Update the items from the start through the line containing "Action: 30,795" by replacing "search icon" with "magnifier icon" and leaving everything else unchanged. Return only those lines.
▬▬▬▬▬▬
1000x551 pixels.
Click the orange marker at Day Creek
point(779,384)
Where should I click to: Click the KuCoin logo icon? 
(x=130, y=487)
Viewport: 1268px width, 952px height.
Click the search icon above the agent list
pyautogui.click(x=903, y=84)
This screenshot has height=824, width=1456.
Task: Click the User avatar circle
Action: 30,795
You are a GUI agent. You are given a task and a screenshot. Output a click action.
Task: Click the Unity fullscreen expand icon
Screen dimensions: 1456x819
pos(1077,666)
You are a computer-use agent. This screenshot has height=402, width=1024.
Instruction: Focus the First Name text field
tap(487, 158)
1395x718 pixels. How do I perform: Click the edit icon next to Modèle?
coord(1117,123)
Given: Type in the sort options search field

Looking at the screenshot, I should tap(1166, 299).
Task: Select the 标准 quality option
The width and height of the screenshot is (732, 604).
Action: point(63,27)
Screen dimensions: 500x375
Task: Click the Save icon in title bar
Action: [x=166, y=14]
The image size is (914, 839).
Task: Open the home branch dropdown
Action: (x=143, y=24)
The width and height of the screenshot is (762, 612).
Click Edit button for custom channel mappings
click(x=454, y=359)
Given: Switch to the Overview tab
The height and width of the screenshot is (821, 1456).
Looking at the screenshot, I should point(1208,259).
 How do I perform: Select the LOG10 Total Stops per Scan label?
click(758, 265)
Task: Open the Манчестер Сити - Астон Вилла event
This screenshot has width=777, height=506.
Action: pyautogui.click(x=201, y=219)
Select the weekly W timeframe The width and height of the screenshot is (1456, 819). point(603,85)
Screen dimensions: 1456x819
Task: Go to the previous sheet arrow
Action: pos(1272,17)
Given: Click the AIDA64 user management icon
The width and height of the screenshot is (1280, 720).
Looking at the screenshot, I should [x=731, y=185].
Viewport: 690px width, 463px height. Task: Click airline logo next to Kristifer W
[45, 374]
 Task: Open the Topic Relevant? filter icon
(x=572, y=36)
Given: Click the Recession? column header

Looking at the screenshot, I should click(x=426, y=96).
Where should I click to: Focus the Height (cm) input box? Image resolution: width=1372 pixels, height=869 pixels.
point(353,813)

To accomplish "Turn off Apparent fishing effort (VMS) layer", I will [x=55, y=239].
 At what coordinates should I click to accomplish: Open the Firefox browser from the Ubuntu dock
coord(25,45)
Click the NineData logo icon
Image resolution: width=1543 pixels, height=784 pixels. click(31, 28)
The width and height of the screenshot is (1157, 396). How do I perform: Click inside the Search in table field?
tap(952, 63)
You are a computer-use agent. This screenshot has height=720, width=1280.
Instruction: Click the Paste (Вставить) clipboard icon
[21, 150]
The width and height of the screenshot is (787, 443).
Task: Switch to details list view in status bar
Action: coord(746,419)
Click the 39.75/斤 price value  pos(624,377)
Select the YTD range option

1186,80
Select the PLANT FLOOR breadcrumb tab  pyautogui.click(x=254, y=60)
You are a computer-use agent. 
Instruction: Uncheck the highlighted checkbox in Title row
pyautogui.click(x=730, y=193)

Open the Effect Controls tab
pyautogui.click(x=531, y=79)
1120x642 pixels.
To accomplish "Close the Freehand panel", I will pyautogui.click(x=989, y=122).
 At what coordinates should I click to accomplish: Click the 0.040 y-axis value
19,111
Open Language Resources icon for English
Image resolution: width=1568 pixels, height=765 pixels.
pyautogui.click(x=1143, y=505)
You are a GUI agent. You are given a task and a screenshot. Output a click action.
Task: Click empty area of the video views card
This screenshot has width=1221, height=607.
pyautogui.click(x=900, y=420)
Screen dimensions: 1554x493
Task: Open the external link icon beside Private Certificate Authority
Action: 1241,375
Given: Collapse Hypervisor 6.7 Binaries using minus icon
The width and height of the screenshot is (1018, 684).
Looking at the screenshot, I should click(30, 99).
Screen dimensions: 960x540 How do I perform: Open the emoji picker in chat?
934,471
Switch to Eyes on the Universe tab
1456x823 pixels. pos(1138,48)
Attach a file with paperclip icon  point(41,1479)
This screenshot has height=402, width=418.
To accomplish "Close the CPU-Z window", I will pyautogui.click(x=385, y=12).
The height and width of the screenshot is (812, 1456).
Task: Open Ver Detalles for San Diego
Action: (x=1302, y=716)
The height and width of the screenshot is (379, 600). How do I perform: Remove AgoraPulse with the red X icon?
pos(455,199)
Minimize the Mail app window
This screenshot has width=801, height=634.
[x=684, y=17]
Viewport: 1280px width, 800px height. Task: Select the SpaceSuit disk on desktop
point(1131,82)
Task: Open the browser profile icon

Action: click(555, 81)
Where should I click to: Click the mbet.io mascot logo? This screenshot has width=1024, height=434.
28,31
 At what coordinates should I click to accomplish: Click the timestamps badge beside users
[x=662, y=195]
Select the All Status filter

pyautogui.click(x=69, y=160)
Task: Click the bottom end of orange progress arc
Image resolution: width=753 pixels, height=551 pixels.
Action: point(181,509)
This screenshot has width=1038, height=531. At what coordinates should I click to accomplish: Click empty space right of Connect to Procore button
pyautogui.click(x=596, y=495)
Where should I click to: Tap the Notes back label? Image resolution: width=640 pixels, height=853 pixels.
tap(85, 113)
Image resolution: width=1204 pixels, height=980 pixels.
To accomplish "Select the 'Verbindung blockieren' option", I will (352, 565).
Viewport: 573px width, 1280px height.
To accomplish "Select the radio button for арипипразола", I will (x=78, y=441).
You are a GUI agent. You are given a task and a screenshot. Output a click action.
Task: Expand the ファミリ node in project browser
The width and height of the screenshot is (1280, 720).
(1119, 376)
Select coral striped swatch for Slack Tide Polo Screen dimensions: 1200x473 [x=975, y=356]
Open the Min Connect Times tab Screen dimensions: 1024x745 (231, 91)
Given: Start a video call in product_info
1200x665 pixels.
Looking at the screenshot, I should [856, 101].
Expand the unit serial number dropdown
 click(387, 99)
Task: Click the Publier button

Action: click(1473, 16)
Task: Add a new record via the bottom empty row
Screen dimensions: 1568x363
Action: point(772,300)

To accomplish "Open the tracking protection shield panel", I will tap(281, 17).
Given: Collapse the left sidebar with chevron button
▬▬▬▬▬▬
Solution:
1000x551 pixels.
Click the orange marker at Day Creek
point(779,384)
Where should I click to: Click the KuCoin logo icon? 
(x=130, y=487)
Viewport: 1268px width, 952px height.
Click the magnifier icon above the agent list
pyautogui.click(x=903, y=84)
This screenshot has height=824, width=1456.
Task: Click the User avatar circle
Action: 30,795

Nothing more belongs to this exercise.